Aaron Leventhal

Personal information
- Date of birth: July 18, 1974 (age 52)
- Place of birth: United States
- Height: 5 ft 11 in (1.80 m)
- Positions: Defender; midfielder;

College career
- Years: Team / Apps / (Gls)
- 1992–1995: Drake Bulldogs

Senior career*
- Years: Team / Apps / (Gls)
- 1994–1995: Des Moines Menace / 15 / (10)
- 1996–2002: Minnesota Thunder / 99 / (3)

Managerial career
- 2006: Minnesota Thunder (assistant)

= Aaron Leventhal =

American soccer player

Aaron Leventhal (born July 18, 1974) is an American retired soccer player who played professionally in the USL A-League.

Leventhal attended Drake University, playing on the men's soccer team from 1992 to 1995. He is within the top ten of all Drake offensive records.
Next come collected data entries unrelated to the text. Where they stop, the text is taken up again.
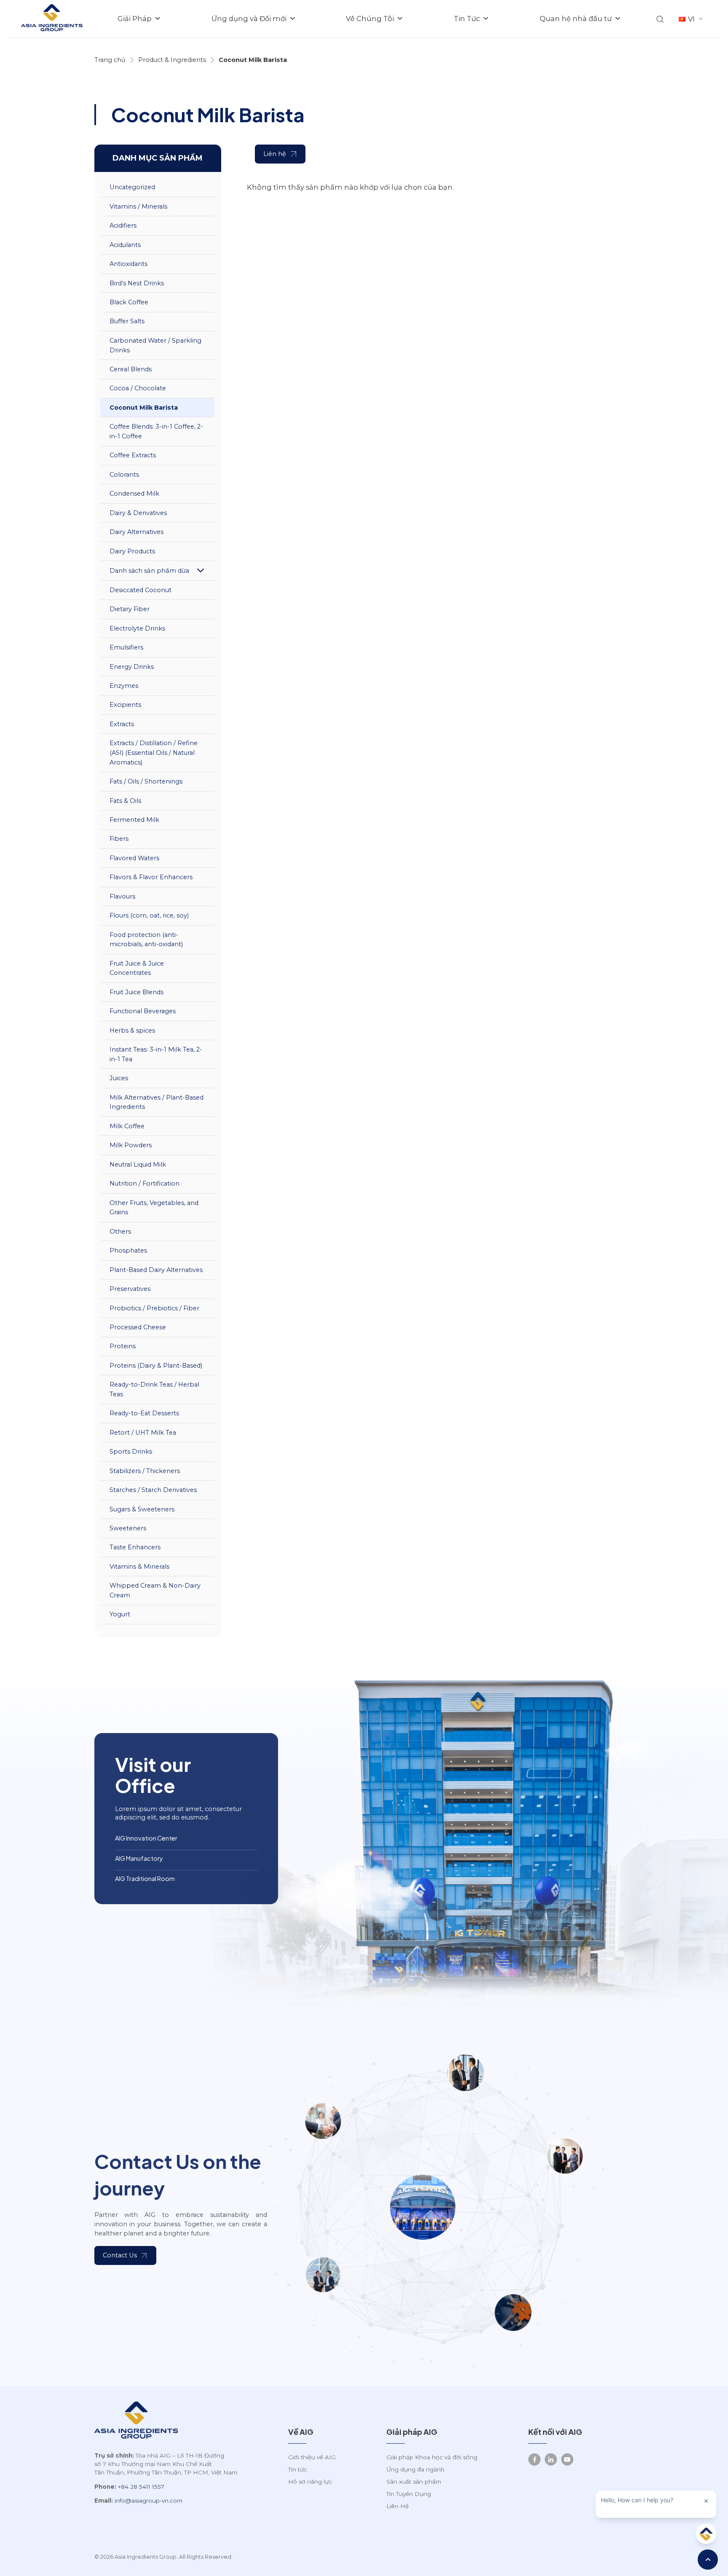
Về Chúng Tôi (370, 18)
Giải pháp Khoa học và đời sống (431, 2457)
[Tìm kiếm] (660, 19)
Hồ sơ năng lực (310, 2481)
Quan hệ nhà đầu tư (576, 18)
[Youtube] (567, 2459)
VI (691, 19)
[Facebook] (534, 2459)
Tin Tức (467, 18)
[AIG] (52, 19)
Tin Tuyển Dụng (408, 2493)
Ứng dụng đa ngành (415, 2469)
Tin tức (297, 2469)
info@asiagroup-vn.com (148, 2500)
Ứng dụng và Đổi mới (248, 18)
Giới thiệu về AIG (312, 2457)
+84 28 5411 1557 (141, 2486)
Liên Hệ (397, 2506)
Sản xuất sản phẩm (413, 2481)
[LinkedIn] (551, 2459)
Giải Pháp (135, 18)
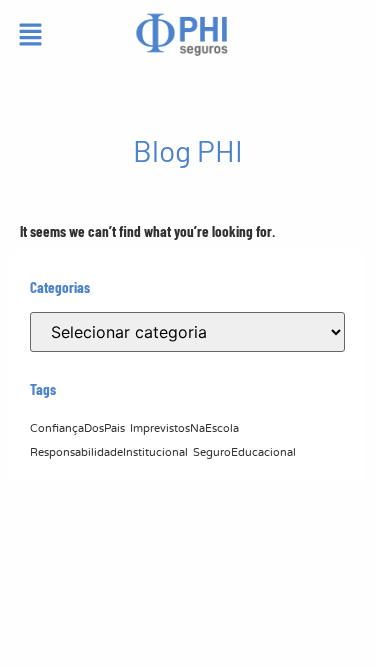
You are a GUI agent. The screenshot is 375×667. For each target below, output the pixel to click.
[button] (30, 35)
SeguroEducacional (244, 452)
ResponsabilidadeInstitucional (109, 452)
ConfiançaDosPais (77, 428)
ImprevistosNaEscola (184, 428)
In 1995, Leventhal played for the Des Moines Menace in the USISL Premier League. He led the team in scoring as it went to the Sizzlin’ Four Tournament. In 1996, Leventhal turned professional with the Minnesota Thunder of the 1996 USISL Select League. In 1997, the Thunder moved to the USISL A-League. In 1999, they won the A-League championship. Leventhal retired after playing one game at the beginning of the 2002 season.

In May 2006, Levanthal became the strength and conditioning coach for the Minnesota Thunder. He is part of Team Gilboa, an Alpine ski club. He was American Alpine skier Kristina Koznick’s strength and condition coach.